The collapse of FTX Group may not yet be finished with its contagious spread, as clawback provisions could force businesses and investors to return billions of dollars paid in the months leading up to the crypto exchange’s collapse, an insolvency attorney told Cointelegraph.
In short, a “clawback” refers to money paid out that is required to be returned due to special circumstances or events, such as an insolvent company that needs to recover funds paid within 90 days before filing for Chapter 11. If the creditor is an insider, the 90-day period is extended to one year.
As a result, creditors could seek a clawback on transfers made by FTX to external parties, including the $2.1 billion paid by FTX to Binance when Binance exited its Series A investment in FTX. Changpeng “CZ” Zhao, Binance‘s CEO, recently dismissed concerns regarding the return of the money in an interview with CNBC, saying Binance’s lawyers should handle it.
In the event of a clawback to recover funds for creditors, the bankruptcy court could require the return of the crypto assets or the money equal to the value of the crypto transferred, explained bankruptcy attorney Mark Pfeiffer, who is a member of the Blockchain and Crypto Assets Practice group at law firm Buchanan Ingersoll & Rooney.
“If the court decides to require the defendant to pay the value, it is not clear whether the amount will be the value at,” noted Pfeiffer. As a result, the court would have to determine the assets’ value considering when the transfer occurs, or when the bankruptcy or a lawsuit was filed, or when a judgment is entered. According to the insolvency lawyer:
“Customers who liquidate the crypto as cash run the risk that they will have to return crypto, which exposes them to the risk that the value of the crypto will increase. Customers who hold the crypto, run the risk the court will require them to return cash even though the crypto they are holding might not be liquidated for the amount of the judgment. In other words, no matter what they do, they run the risk of compounding their problems if they guess wrong.”
Many other businesses could be required to return money as the bankruptcy proceeding progresses, including Silvergate Bank. As reported by Cointelegraph, a lawsuit filed in December by FTX customers claims the bank aided the defunct cryptocurrency exchange in fraudulent activities through improper transfers of funds.
There are three main types of clawback, Pfeiffer explained to Cointelegraph. The first preference under Section 547 of the Bankruptcy Code allows the debtor or a trustee to avoid any transfer of property made to a creditor within 90 days before the bankruptcy while it was insolvent.
“There are several defenses to a preference claim. The most common is if the transfer was made in the ordinary course of business. However, there is a question of whether a de facto ‘run on the bank’ would be within the ordinary course,” noted Pfeiffer.

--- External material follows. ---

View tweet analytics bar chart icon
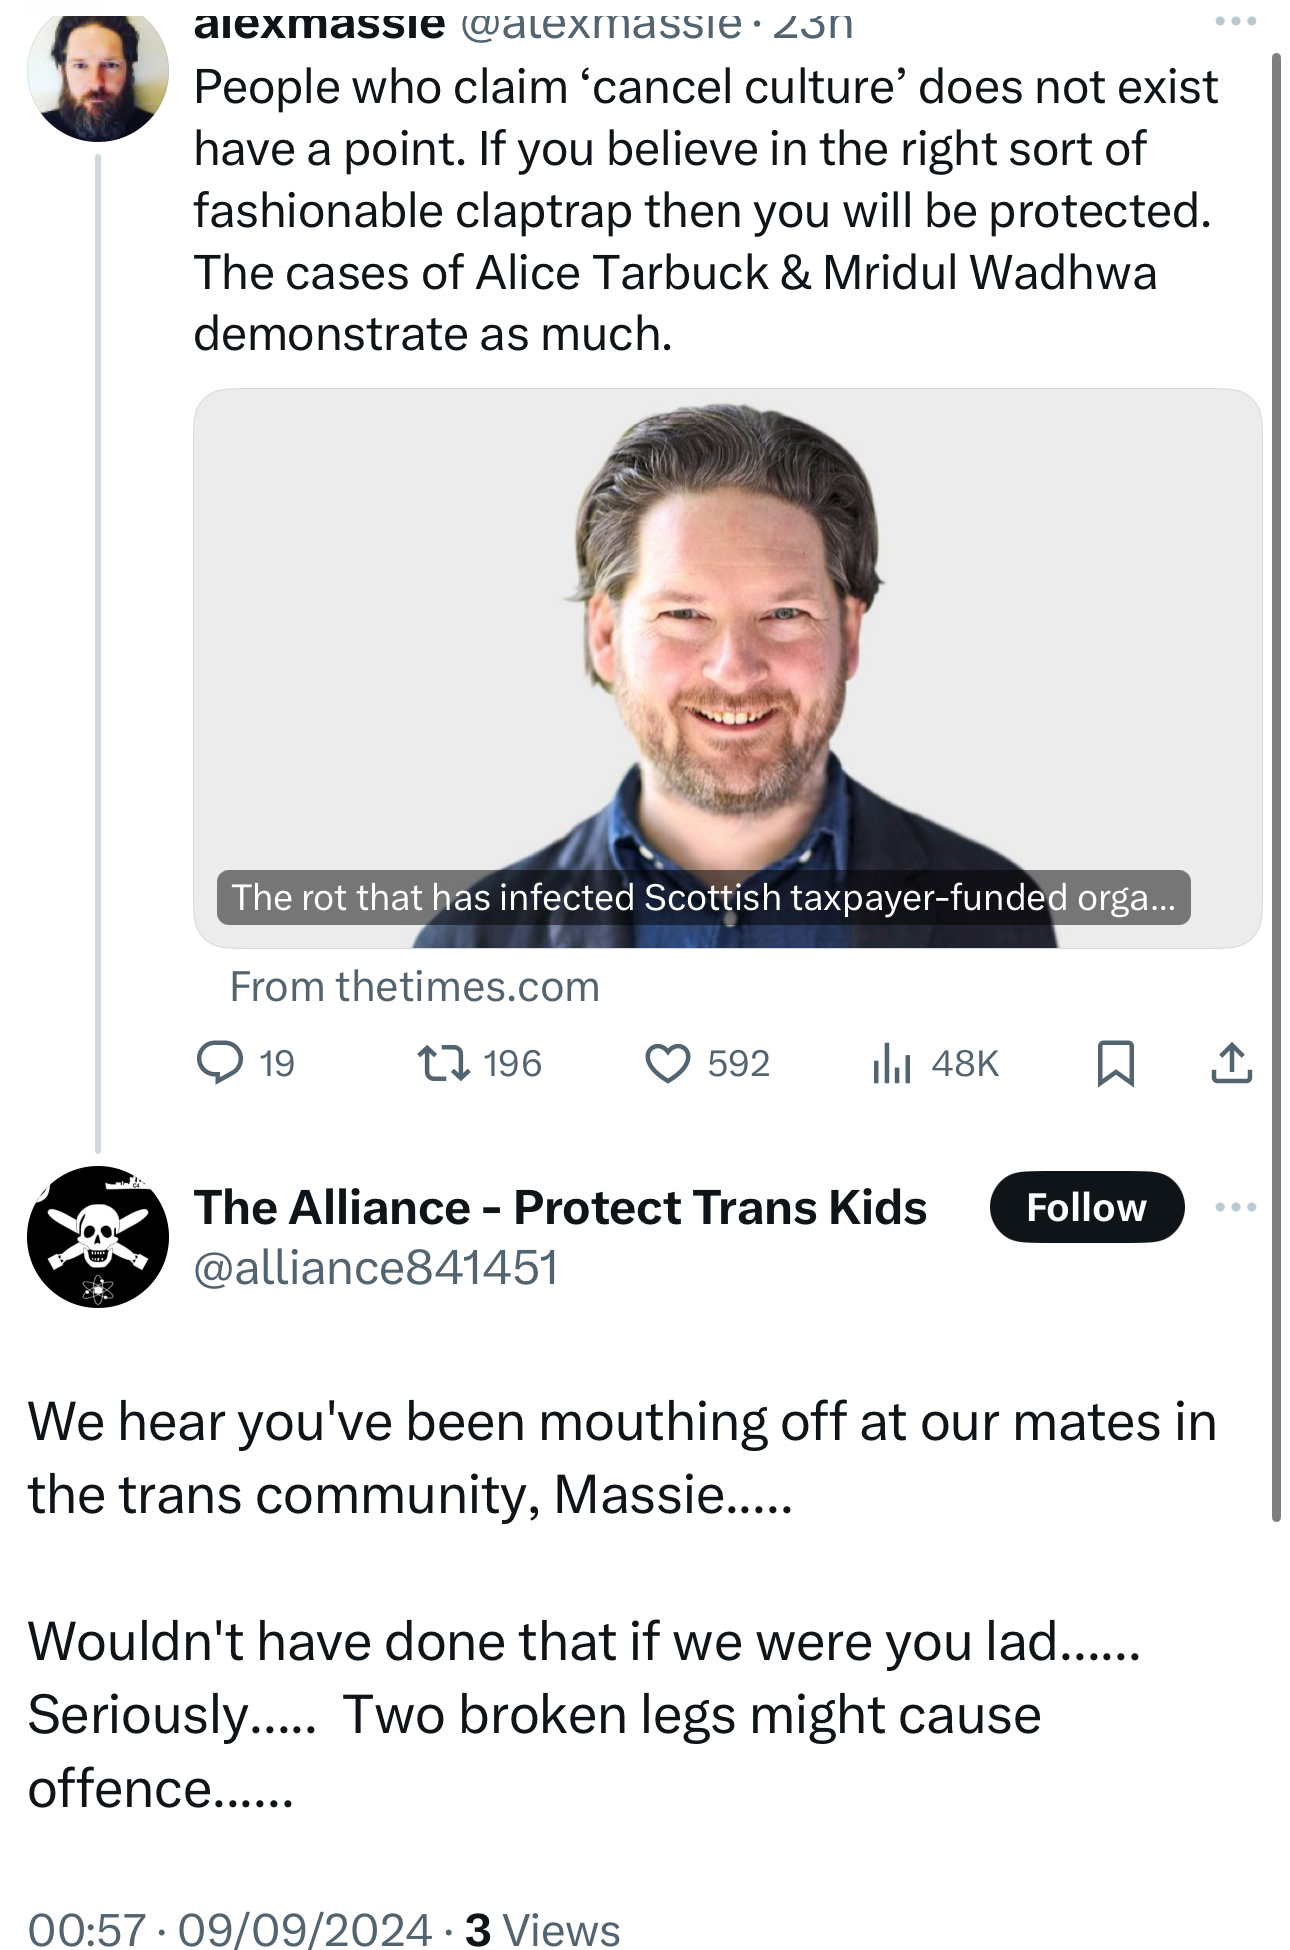This screenshot has width=1290, height=1950. coord(891,1063)
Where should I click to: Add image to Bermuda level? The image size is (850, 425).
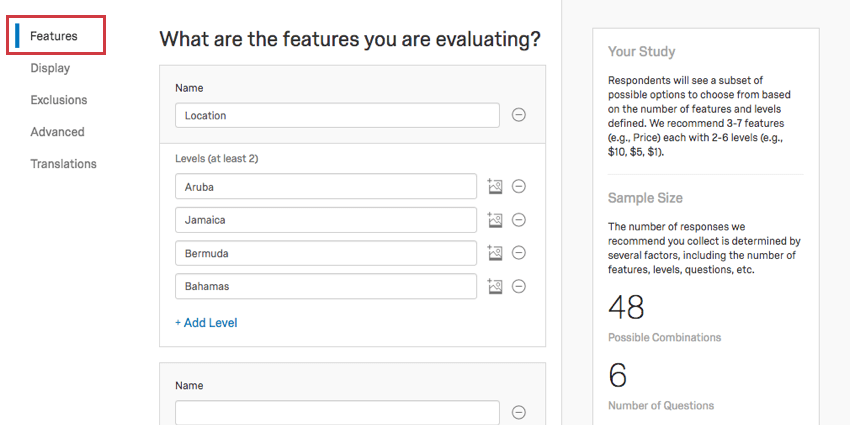coord(494,253)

The second type, under Section 548 of the Bankruptcy Code, is a fraudulent transfer of property made while the debtor was insolvent with the actual intent to defraud creditors. Pfeiffer observed:
“Although there may be fraud involved in the FTX case, it may not be made with the intent to defraud creditors. The intent might not have anything to do with creditors. It may be that the intent was to solely enrich the principals.”
Also under Section 548, the final type of fraudulent transfer is a transfer of property made while the debtor was insolvent and for which the debtor received less than reasonably equivalent value.
FTX’s bankruptcy case may not be different from other bankruptcy cases involving fraud and mismanagement, but it may set precedents for how crypto assets are handled in bankruptcy courts.
While regulators and other courts may not follow bankruptcy courts’ rules, similar questions will likely arise. “Is it a currency, a security, a commodity or something else? This issue will appear outside of bankruptcy too like in securities regulation and in general litigation outside of bankruptcy,” said Pfeiffer.